— Document excerpt —
----
Transplant and Pulmonary Hypertension

Before Transplantpatient getting an echocardiogram

Deciding whether transplant is right for you is a process that will involve your team of medical professionals. Most candidates experience a significant waiting time between becoming listed and receiving a transplant since there are more transplant candidates than there are donor organs. This information is meant to help you understand the process of listing and answer your questions about the steps that occur before transplant.

Choosing a Transplant Center

When you and your medical team have decided that it is time for you to go on the transplant waitlist, you will begin working with a transplant team to register and prepare for transplant. Your transplant team will be part of your transplant center. Choosing a transplant center is an important part of preparing for transplant. You should look for a center with an experienced team, and don't be afraid to ask questions! Learn more about choosing a transplant center

The Lung Allocation Score

Once you have a transplant team, your priority for transplant must be established. This priority is calculated using the Lung Allocation Score (LAS). All lung transplant candidates ages 12 and up receive a lung allocation score from 0-100 with a higher score reflecting a higher priority for transplant. The LAS will take into account severity of disease and potential for post-transplant success. Learn more about the Lung Allocation Score

The Emotional Impact of Listing

The process of getting listed for transplant and the wait that follows can be extremely stressful for you and your family. Many emotions may arise following the decision to be listed for transplant and while waiting to get the call that organs are available for you. It is normal to feel stressed and emotional during this time. It is important that you are open about your feelings and concerns and have a strong support system to discuss them with. Learn more about the emotional impact of listing

Now That I'm Listed, What's the Next Step?
----
— Dataset excerpts —
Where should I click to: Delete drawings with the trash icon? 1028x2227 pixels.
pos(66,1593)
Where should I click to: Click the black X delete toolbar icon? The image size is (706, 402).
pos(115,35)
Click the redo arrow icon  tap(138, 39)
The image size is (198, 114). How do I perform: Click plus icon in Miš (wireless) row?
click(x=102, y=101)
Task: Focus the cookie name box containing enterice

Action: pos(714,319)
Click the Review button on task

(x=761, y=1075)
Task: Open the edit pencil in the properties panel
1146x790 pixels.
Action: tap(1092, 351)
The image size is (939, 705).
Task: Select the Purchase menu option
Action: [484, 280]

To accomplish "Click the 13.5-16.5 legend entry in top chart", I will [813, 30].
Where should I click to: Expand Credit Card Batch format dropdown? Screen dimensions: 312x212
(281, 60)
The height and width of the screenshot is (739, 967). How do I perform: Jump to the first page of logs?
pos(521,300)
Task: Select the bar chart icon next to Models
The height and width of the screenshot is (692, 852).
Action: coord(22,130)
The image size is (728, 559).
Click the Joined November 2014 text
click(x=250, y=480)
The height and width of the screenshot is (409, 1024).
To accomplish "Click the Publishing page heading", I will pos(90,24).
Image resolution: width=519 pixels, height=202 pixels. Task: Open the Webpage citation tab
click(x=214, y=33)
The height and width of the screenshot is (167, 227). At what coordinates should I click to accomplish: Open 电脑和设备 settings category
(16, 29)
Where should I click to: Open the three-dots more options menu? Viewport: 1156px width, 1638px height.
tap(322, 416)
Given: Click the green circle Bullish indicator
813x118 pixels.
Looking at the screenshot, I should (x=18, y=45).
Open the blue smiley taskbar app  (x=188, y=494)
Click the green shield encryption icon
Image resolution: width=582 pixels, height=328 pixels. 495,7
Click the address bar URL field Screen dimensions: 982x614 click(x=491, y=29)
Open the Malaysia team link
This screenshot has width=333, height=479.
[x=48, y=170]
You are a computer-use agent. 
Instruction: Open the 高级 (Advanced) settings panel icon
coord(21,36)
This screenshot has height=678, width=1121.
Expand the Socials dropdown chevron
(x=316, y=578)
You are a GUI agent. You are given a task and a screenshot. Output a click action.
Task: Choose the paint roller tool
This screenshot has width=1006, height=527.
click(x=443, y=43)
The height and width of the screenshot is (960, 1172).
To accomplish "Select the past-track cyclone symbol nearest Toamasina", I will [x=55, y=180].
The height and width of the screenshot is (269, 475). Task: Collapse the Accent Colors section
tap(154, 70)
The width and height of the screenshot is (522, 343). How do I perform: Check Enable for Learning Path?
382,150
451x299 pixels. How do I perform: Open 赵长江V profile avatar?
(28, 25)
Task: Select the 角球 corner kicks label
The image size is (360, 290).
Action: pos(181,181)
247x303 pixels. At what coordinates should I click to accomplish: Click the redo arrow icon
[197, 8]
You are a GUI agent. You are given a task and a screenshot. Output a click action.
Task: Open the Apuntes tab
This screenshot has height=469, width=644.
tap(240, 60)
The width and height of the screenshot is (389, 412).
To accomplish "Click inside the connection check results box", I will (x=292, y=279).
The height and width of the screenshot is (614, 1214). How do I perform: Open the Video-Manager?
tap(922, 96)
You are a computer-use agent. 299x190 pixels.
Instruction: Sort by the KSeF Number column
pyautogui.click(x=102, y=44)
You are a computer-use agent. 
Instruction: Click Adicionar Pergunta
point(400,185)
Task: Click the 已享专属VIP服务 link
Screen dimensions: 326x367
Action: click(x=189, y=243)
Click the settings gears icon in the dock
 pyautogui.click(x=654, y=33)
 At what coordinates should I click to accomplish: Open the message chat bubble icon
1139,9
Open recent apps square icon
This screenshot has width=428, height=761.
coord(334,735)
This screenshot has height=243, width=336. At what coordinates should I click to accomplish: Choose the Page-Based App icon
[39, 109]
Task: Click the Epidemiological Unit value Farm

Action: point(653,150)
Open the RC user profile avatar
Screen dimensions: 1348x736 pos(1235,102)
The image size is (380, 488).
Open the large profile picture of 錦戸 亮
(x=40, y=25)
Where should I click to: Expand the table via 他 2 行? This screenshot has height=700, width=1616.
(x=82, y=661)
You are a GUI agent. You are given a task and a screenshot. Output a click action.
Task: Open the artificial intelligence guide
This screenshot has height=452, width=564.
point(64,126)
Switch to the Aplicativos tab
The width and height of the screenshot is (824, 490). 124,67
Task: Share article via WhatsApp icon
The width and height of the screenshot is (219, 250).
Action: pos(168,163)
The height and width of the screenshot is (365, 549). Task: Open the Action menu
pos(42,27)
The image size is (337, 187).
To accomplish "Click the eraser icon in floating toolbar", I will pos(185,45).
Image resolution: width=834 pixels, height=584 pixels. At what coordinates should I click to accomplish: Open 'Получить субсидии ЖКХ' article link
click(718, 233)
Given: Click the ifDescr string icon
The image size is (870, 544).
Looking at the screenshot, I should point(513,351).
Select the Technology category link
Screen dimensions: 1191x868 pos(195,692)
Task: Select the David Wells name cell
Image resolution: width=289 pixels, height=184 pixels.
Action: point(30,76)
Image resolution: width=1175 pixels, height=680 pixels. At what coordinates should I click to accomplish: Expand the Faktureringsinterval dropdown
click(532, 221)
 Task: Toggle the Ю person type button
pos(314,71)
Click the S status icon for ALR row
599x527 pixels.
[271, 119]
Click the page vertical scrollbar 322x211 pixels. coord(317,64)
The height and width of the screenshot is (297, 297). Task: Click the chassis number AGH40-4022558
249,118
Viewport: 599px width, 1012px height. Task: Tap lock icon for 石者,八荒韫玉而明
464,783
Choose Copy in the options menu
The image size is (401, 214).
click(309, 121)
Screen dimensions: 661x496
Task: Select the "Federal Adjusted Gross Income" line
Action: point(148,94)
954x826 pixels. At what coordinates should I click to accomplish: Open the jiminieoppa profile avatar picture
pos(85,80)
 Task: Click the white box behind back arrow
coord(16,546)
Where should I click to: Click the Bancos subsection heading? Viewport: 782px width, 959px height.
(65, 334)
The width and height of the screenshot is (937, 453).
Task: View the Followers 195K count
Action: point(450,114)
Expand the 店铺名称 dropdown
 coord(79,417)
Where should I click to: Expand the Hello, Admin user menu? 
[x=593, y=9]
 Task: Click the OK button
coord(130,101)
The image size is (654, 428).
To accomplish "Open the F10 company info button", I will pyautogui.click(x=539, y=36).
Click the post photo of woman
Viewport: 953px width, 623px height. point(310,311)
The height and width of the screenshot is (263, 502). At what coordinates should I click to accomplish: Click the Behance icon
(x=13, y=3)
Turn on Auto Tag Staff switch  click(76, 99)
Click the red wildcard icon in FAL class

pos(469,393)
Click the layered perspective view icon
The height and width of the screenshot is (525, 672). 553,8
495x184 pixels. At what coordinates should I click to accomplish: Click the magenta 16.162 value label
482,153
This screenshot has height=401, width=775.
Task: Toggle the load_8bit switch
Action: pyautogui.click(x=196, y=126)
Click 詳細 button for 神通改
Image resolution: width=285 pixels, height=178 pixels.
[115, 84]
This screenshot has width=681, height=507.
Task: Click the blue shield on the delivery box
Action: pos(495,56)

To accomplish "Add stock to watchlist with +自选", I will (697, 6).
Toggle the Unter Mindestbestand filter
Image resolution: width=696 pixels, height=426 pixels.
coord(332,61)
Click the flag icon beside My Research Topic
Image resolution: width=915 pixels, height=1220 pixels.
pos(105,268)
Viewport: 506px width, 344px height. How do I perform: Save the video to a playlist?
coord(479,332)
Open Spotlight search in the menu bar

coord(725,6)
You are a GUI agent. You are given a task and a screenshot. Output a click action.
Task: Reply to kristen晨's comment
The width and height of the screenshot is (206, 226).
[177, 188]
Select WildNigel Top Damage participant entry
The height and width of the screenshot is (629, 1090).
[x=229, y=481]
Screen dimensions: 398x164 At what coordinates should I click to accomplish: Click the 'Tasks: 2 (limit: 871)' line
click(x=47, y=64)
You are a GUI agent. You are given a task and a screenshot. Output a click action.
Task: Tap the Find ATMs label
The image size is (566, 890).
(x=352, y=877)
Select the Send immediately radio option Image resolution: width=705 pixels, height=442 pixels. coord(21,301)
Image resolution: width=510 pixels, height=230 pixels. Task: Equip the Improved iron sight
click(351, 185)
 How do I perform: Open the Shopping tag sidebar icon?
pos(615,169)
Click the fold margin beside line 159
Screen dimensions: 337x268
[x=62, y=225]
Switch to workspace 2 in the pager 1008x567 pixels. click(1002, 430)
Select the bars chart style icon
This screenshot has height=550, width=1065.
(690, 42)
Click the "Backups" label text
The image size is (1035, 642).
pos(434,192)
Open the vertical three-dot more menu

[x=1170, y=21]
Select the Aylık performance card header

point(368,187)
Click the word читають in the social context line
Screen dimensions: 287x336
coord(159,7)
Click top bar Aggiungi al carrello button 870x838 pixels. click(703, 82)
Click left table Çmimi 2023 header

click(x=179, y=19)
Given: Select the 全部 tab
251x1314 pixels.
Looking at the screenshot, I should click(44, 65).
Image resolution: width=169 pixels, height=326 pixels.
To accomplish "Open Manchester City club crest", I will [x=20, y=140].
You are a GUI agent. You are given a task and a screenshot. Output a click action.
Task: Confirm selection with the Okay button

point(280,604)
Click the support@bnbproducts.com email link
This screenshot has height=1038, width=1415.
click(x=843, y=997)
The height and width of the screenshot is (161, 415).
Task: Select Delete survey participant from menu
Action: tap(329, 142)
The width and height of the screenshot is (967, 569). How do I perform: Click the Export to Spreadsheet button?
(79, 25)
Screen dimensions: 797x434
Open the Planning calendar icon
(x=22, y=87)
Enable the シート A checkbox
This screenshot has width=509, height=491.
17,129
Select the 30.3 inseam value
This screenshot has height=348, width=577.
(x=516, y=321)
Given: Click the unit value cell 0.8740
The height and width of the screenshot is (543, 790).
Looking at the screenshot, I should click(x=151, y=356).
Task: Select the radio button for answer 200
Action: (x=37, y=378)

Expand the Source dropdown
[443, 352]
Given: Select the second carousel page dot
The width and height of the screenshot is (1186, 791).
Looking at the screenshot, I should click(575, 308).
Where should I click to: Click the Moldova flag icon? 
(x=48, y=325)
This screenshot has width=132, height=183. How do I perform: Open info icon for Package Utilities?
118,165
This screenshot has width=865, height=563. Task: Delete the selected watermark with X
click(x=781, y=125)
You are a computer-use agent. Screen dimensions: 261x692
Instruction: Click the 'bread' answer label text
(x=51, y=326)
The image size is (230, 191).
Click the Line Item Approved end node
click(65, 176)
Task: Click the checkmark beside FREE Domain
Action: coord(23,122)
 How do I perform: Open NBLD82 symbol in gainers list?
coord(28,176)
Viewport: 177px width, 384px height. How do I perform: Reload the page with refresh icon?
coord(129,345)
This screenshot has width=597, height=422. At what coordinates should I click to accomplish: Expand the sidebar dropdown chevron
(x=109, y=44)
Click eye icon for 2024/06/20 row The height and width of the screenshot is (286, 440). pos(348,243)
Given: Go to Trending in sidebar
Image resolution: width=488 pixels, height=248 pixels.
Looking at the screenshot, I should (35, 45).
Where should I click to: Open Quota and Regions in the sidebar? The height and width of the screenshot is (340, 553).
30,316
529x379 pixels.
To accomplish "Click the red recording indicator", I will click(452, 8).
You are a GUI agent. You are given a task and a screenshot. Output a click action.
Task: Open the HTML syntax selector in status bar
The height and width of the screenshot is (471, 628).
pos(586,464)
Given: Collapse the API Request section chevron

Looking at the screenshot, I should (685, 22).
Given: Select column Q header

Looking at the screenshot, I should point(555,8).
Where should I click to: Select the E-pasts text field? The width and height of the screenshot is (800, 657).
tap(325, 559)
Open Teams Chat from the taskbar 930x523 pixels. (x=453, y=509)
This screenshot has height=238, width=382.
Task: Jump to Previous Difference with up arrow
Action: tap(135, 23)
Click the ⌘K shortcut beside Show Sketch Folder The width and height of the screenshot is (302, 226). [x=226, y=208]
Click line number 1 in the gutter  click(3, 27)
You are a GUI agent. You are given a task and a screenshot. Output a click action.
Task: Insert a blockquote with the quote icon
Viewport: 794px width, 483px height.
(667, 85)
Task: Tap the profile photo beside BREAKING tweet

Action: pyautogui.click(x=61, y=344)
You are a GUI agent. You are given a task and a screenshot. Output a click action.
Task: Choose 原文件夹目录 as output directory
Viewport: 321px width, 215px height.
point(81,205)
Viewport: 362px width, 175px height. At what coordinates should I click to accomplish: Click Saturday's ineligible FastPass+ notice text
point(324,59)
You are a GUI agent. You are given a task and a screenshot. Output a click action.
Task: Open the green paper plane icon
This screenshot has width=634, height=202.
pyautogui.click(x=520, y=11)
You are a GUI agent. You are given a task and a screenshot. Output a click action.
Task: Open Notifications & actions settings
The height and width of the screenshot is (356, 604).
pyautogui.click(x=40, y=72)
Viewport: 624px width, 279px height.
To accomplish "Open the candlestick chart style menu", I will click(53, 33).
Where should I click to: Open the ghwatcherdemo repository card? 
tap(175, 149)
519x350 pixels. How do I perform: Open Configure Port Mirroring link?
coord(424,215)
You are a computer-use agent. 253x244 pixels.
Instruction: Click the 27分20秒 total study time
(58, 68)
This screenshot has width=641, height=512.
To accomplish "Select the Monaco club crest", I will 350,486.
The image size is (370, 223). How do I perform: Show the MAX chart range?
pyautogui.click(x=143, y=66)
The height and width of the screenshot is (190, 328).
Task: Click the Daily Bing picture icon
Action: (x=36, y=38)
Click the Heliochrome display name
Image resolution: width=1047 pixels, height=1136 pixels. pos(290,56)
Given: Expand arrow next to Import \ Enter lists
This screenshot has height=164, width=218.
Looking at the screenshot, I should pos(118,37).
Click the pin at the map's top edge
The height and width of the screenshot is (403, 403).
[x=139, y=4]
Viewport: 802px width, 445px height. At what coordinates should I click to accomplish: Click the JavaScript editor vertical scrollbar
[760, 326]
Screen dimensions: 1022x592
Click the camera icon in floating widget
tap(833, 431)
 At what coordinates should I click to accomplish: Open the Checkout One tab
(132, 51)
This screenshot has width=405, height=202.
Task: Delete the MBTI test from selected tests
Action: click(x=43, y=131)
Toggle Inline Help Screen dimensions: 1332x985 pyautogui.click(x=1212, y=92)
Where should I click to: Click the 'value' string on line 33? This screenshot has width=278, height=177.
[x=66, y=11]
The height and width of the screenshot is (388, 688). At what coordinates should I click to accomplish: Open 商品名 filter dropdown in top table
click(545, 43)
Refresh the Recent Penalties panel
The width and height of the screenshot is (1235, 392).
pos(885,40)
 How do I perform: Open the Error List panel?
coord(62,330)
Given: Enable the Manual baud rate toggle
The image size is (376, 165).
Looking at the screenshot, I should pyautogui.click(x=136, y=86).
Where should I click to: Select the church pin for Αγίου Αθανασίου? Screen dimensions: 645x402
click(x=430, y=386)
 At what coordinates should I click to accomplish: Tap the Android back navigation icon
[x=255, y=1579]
----
— Check your understanding —
a) In the transplant and pulmonary hypertension text, retype the passage that begins with the words "Before Transplantpatient getting" and ends after the words "occur before transplant.".
b) According to the transplant and pulmonary hypertension text, what range of scores can the Lung Allocation Score give a lung transplant candidate?

— Expected outputs —
a)
Before Transplantpatient getting an echocardiogram

Deciding whether transplant is right for you is a process that will involve your team of medical professionals. Most candidates experience a significant waiting time between becoming listed and receiving a transplant since there are more transplant candidates than there are donor organs. This information is meant to help you understand the process of listing and answer your questions about the steps that occur before transplant.

b) From 0 to 100.